One of the things that we have to do as administrators is forget the past. It’s necessary because our options for applying different types of policies have vastly expanded. Instead of simply computer or user group policies, we have now have policies and profiles of both device and user types and we can assign the user policies to devices and device policies to users. Sound confusing and it is. The choice is now yours to make but how to you make that decision?
How to decide whether to apply settings to a user or to a device
It’s been difficult to find official guidance on this. I honestly don’t think that Microsoft has an opinion. It’s more of a rule of thumb and a personal preference. What we really need to do is to simplify our options.
First, pay no attention to the name of a policy being labelled as device or user. Since we can assign them to either regardless of what they claim to be, this isn’t the important part. In fact, it can be misleading.
Apply policies, profiles and configurations to devices when…
the setting should be set on that device whether anyone is logged into it or not.
This will be used mainly for policies that apply before anyone logs onto the device. Like an update. Or Autopilot configuration.
For most environments, you will apply policies to devices very sparingly or not at all.
Apply policies, profiles and configurations to users when…
it should be applied to any device that the user logs onto. And also when you want to policy to apply every time that device is used.
When in doubt apply to a group of users
For example, when creating a compliance policy that verifies whether a device meets your minimum criteria for being a device on your network, one might think that this should be applied to the device. But, no. Compliance policies should be applied to users. Here’s why…
We want to know if a user logs into a non-compliant device and then be able to block their ability to access protected corporate data. A user policy will do that for us. A device policy would get applied once to the device and we’d never hear from it again. We want constant checking for compliance, therefore this is a user policy.
Learn to ignore this error
When you apply certain policies to users, you will find that it is unable to apply that policy to the system account user. This will cause a red flag in your policy application. It’s very annoying but it is safe to ignore. The system user account is a highly secure account and even EndPoint Manager has limited ability to configure it. I wish that Microsoft wouldn’t show us those errors but they do.

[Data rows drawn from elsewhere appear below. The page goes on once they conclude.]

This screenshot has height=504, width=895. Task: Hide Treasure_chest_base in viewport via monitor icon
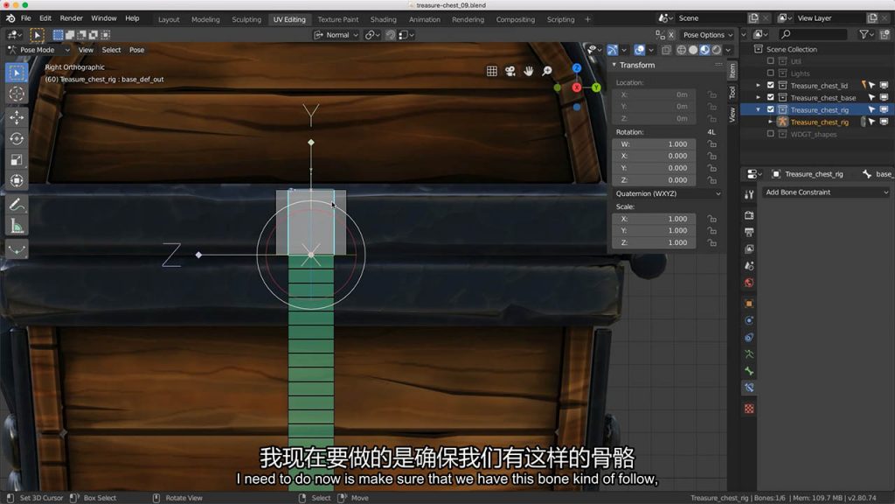tap(885, 98)
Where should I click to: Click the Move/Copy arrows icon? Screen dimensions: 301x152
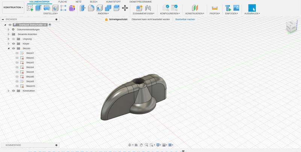[125, 8]
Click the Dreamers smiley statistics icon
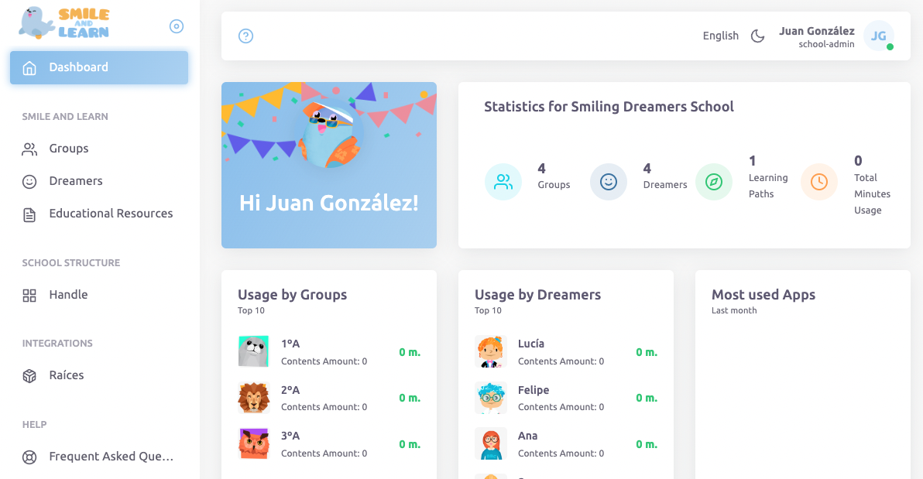The height and width of the screenshot is (479, 923). (x=609, y=182)
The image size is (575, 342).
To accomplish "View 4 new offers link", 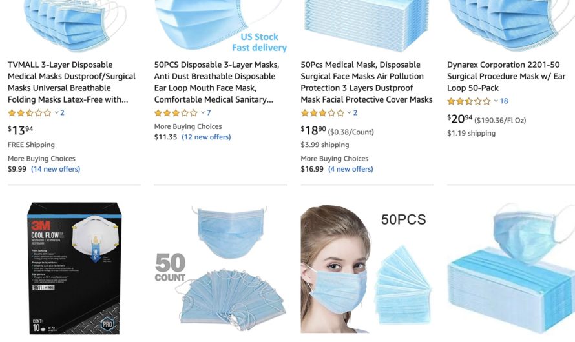I will click(x=351, y=169).
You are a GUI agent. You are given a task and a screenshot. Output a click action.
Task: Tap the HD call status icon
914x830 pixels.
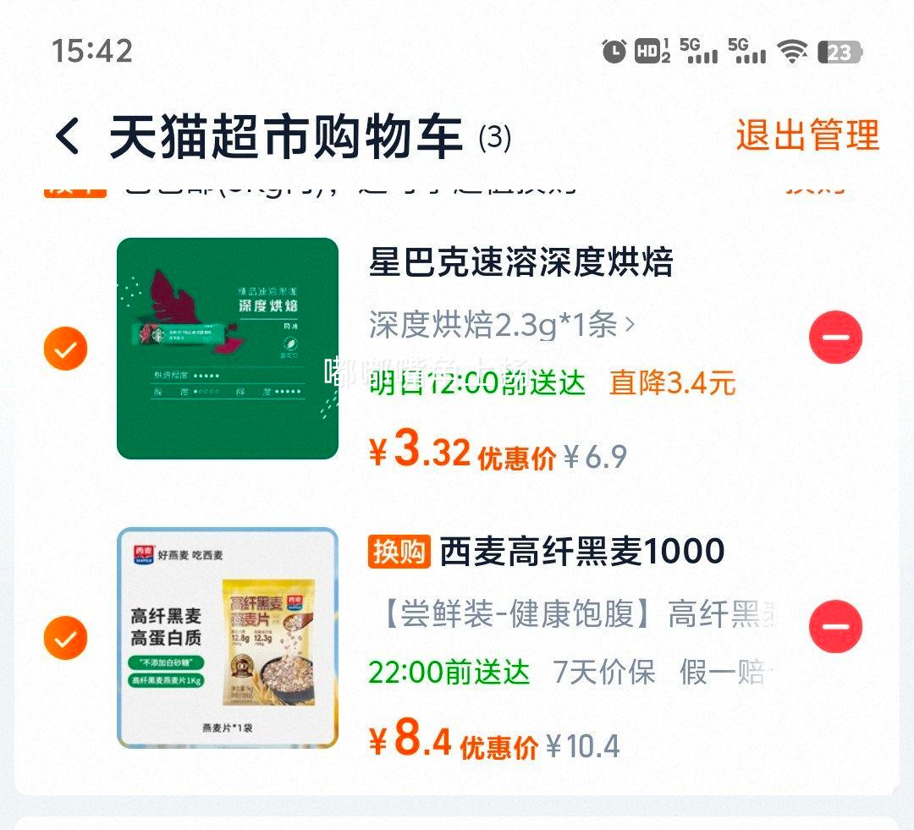pyautogui.click(x=652, y=52)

Ignore them.
If you like this content please join our Endpoint Manager, Lighthouse & Defender group. https://www.facebook.com/groups/endpointmanager
All we do is support IT professionals. Help for IT Pros, Super Secret News, Security community, MSP Legislation community, Peer groups, Kits, papers, MSP training and more. https://www.thirdtier.net
One thought on “EndPoint Mgt Concepts: Apply to the user or to the device?”

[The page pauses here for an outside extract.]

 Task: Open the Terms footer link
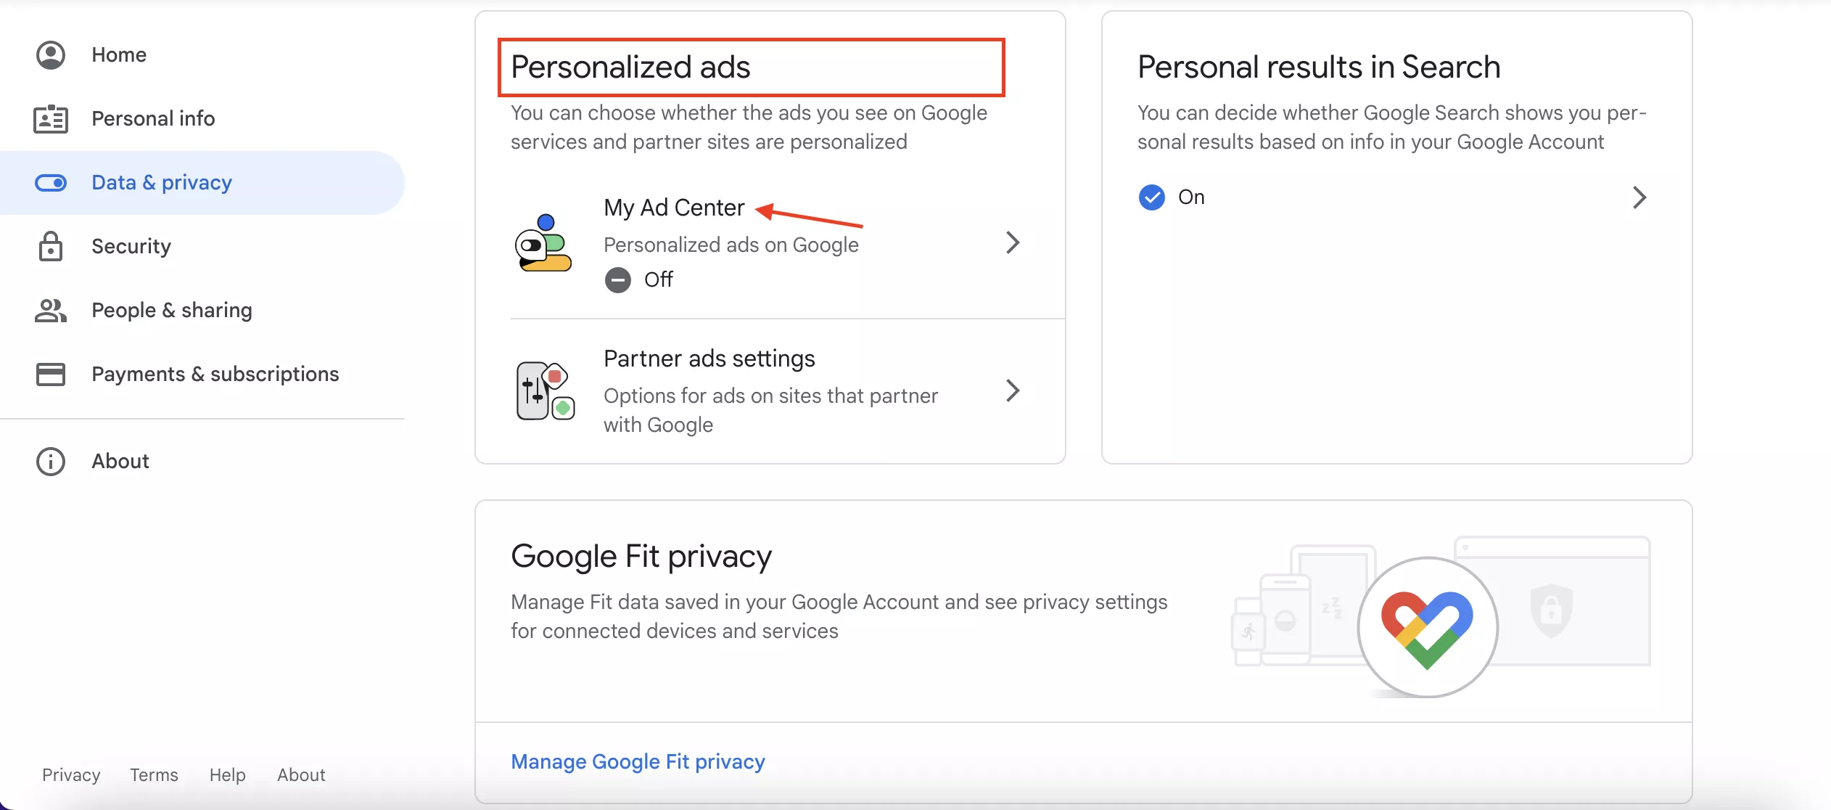point(154,775)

User groups vs. device groups
Many users ask when to use user groups and when to use device groups. The answer depends on your goal. Here’s some guidance to get you started.

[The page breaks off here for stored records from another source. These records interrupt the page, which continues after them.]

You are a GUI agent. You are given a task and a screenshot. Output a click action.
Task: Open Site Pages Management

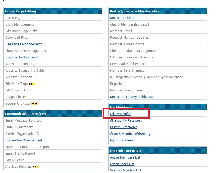(x=23, y=44)
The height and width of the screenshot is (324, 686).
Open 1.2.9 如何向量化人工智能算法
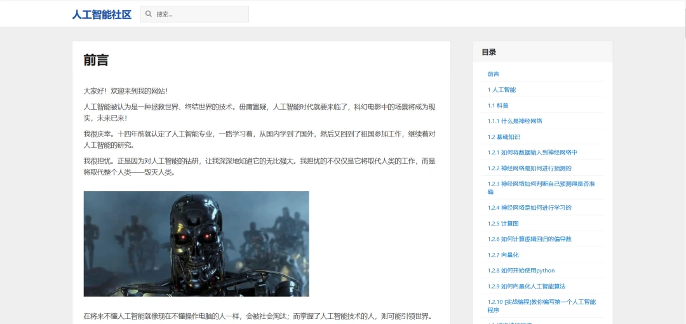click(527, 287)
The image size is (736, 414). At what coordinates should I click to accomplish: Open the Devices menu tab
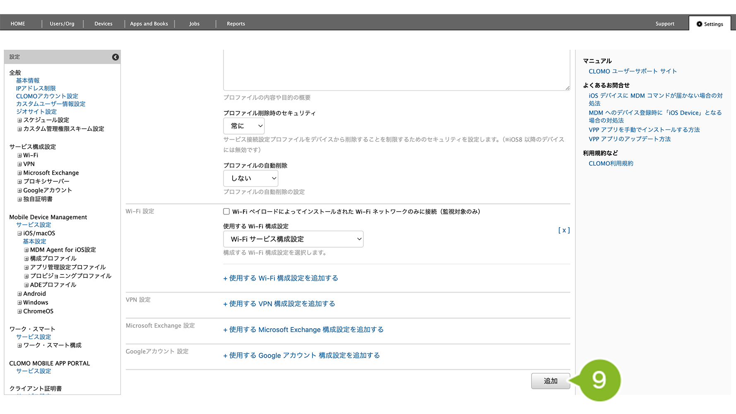(103, 24)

If you want to apply settings on a device, regardless of who’s signed in, then assign your profiles to a devices group. Settings applied to device groups always go with the device, not the user.
Device groups are useful for managing devices that don’t have a dedicated user. For example, you have devices that print tickets, scan inventory, are shared by shift workers, are assigned to a specific warehouse, and so on. Put these devices in a devices group, and assign your profiles to this devices group.
You create a Device Firmware Configuration Interface (DFCI) Intune profile that updates settings in the BIOS. For example, you configure this profile to disable the device camera, or lock down the boot options to prevent users from booting up another OS. This profile is a good scenario to assign to a devices group.
On some specific Windows devices, you always want to control some Microsoft Edge settings, regardless of who’s using the device. For example, you want to block all downloads, limit all cookies to the current browsing session, and delete the browsing history. For this scenario, put these specific Windows devices in a devices group. Then, create an Administrative Template in Intune, add these device settings, and then assign this profile to the devices group.
To summarize, use device groups when you don’t care who’s signed in on the device, or if anyone signs in. You want your settings to always be on the device.
Profile settings applied to user groups always go with the user, and go with the user when signed in to their many devices. It’s normal for users to have many devices, such as a Surface Pro for work, and a personal iOS/iPadOS device. And, it’s normal for a person to access email and other organization resources from these devices.
If a user has multiple devices on the same platform, then you can use filters on the group assignment. For example, a user has a personal iOS/iPadOS device, and an organization-owned iOS/iPadOS. When you assign a policy for that user, you can users filters to target only the organization-owned device.
Follow this general rule: If a feature belongs to a user, such as email or user certificates, then assign to user groups.
You want to put a Help Desk icon for all users on all their devices. In this scenario, put these users in a users group, and assign your Help Desk icon profile to this users group.
A user receives a new organization-owned device. The user signs in to the device with their domain account. The device is automatically registered in Azure AD, and automatically managed by Intune. This profile is a good scenario to assign to a users group.
Whenever a user signs in to a device, you want to control features in apps, such as OneDrive or Office. In this scenario, assign your OneDrive or Office profile settings to a users group.
For example, you want to block untrusted ActiveX controls in your Office apps. You can create an Administrative Template in Intune, configure this setting, and then assign this profile to a users group.
To summarize, use user groups when you want your settings and rules to always go with the user, whatever device they use.